→ Exercise description
Using the data below, copy out all lines with the word "computer".

→ Record extracts
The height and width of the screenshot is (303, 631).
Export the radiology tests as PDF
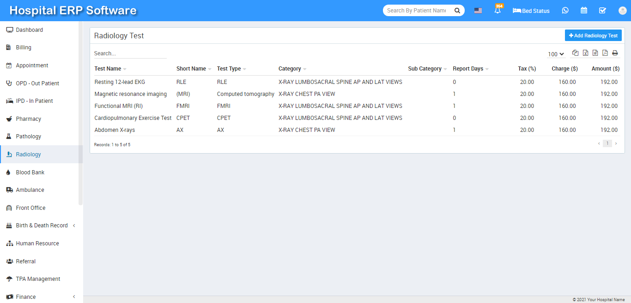[x=605, y=53]
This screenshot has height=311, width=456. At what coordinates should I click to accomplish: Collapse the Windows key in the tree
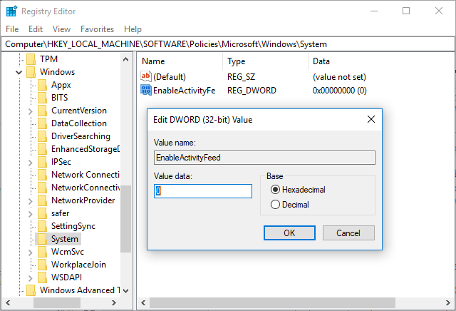click(x=19, y=72)
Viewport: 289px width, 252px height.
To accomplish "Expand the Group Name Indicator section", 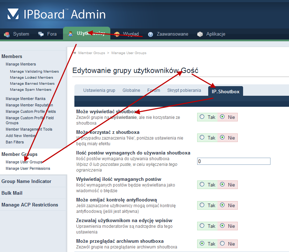I will 26,181.
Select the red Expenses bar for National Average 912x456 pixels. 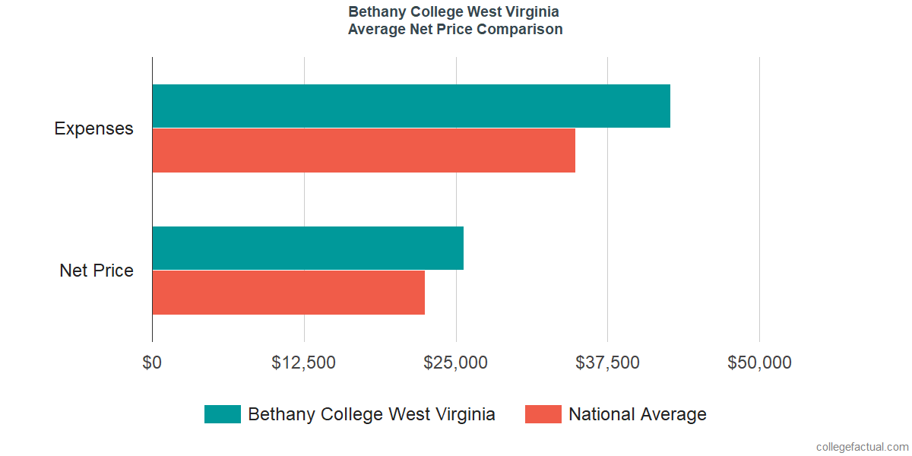[x=363, y=150]
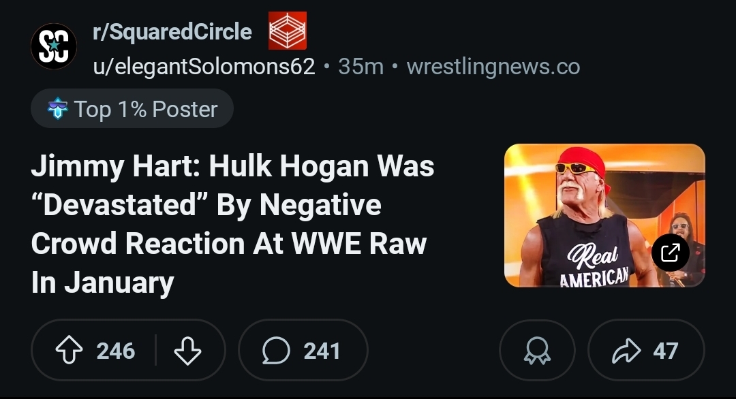Screen dimensions: 736x399
Task: Select the Top 1% Poster label
Action: click(x=145, y=109)
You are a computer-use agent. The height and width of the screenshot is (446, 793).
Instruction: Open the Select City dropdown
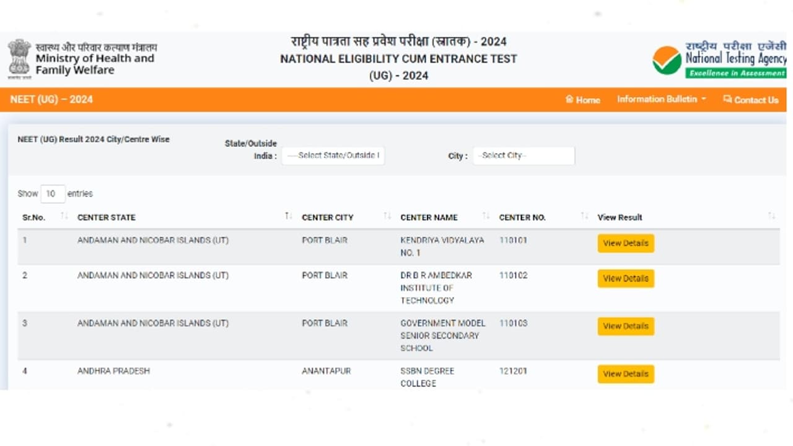pos(524,155)
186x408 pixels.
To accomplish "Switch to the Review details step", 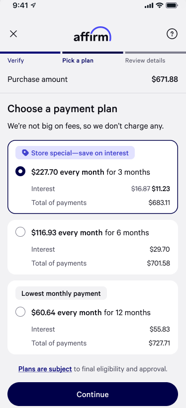I will (145, 61).
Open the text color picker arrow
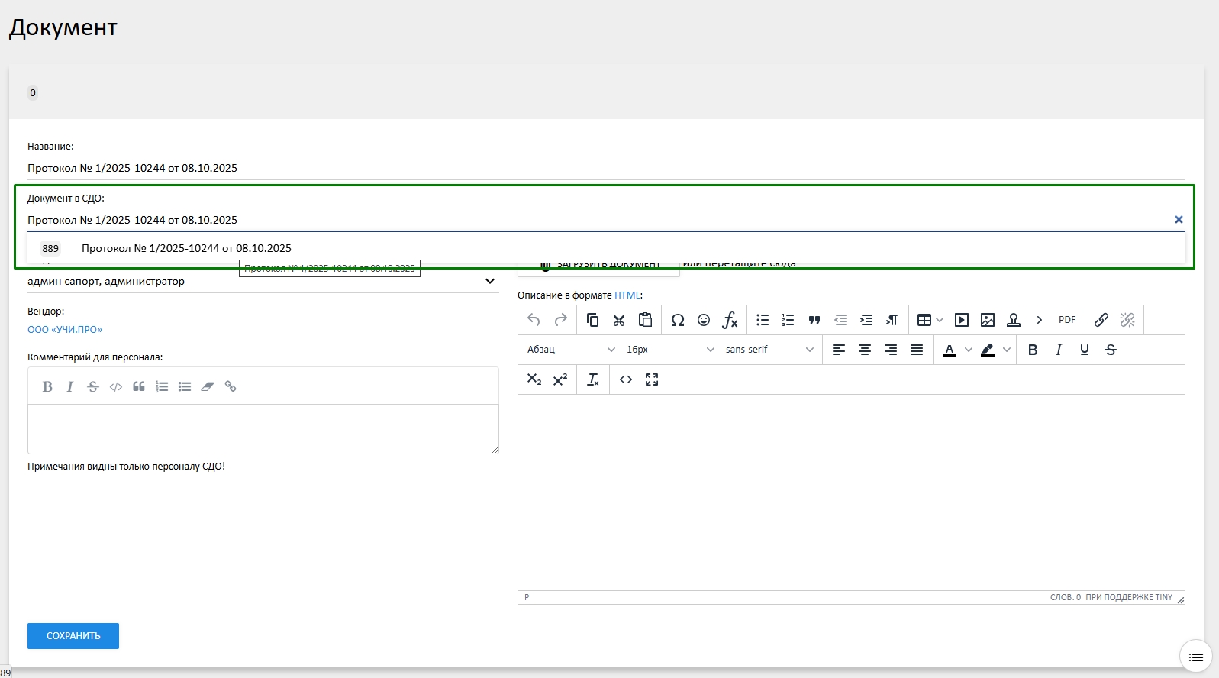This screenshot has width=1219, height=678. coord(969,350)
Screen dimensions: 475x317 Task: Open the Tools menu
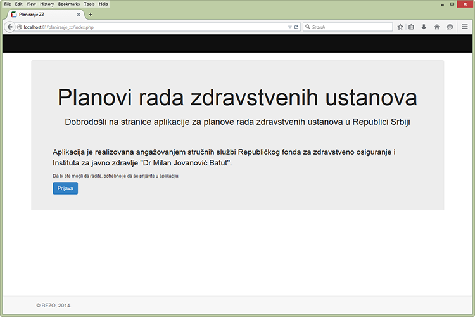tap(89, 4)
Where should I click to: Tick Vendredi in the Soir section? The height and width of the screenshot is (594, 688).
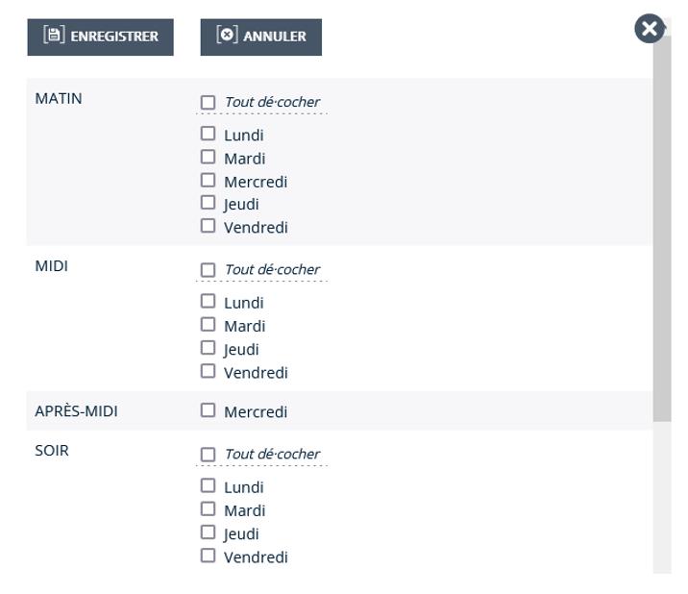[208, 556]
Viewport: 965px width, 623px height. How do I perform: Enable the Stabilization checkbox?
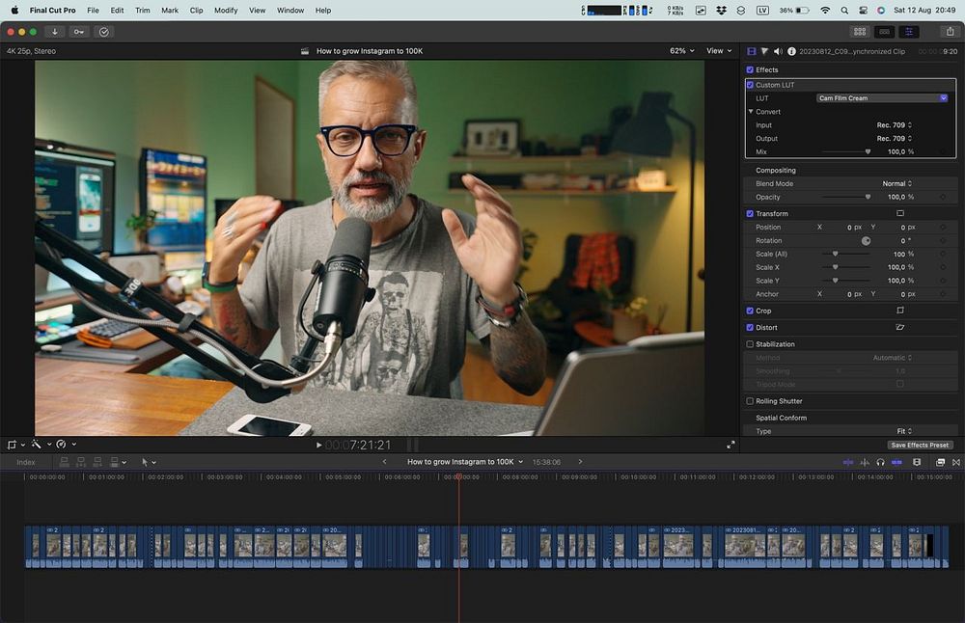(750, 344)
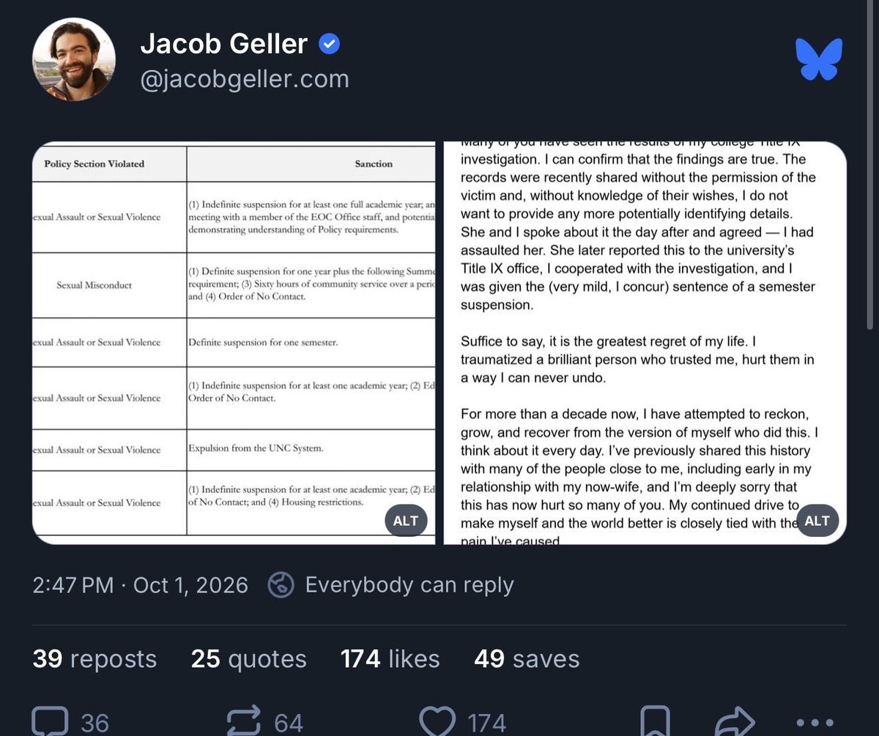The height and width of the screenshot is (736, 879).
Task: Click the reply-settings globe icon
Action: coord(281,585)
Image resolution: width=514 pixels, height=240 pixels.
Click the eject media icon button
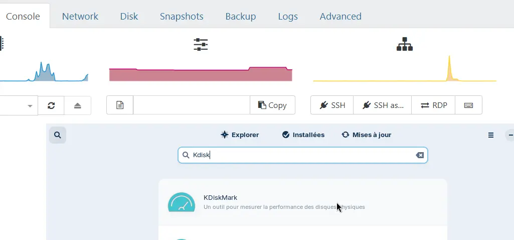(77, 105)
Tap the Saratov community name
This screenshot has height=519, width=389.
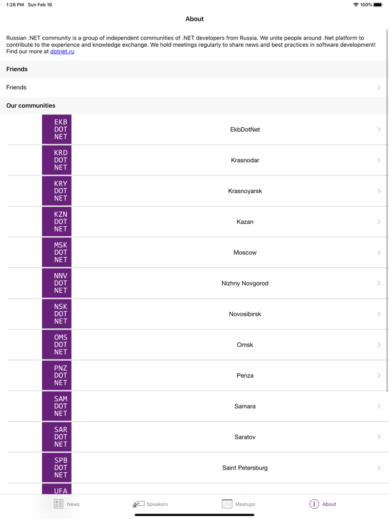pos(245,437)
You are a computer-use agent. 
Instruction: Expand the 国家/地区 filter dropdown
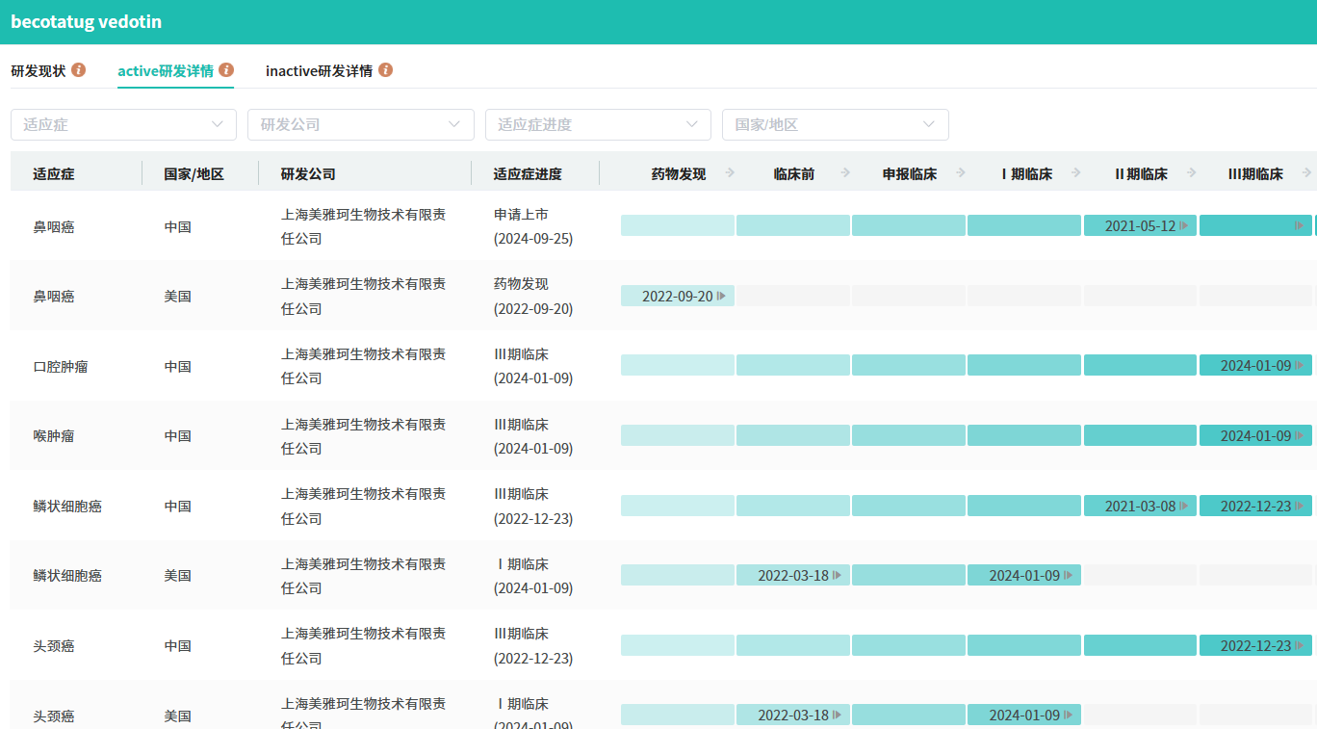click(835, 124)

→ Response area
You are a computer-use agent. The height and width of the screenshot is (446, 793).
You are a computer-use agent. 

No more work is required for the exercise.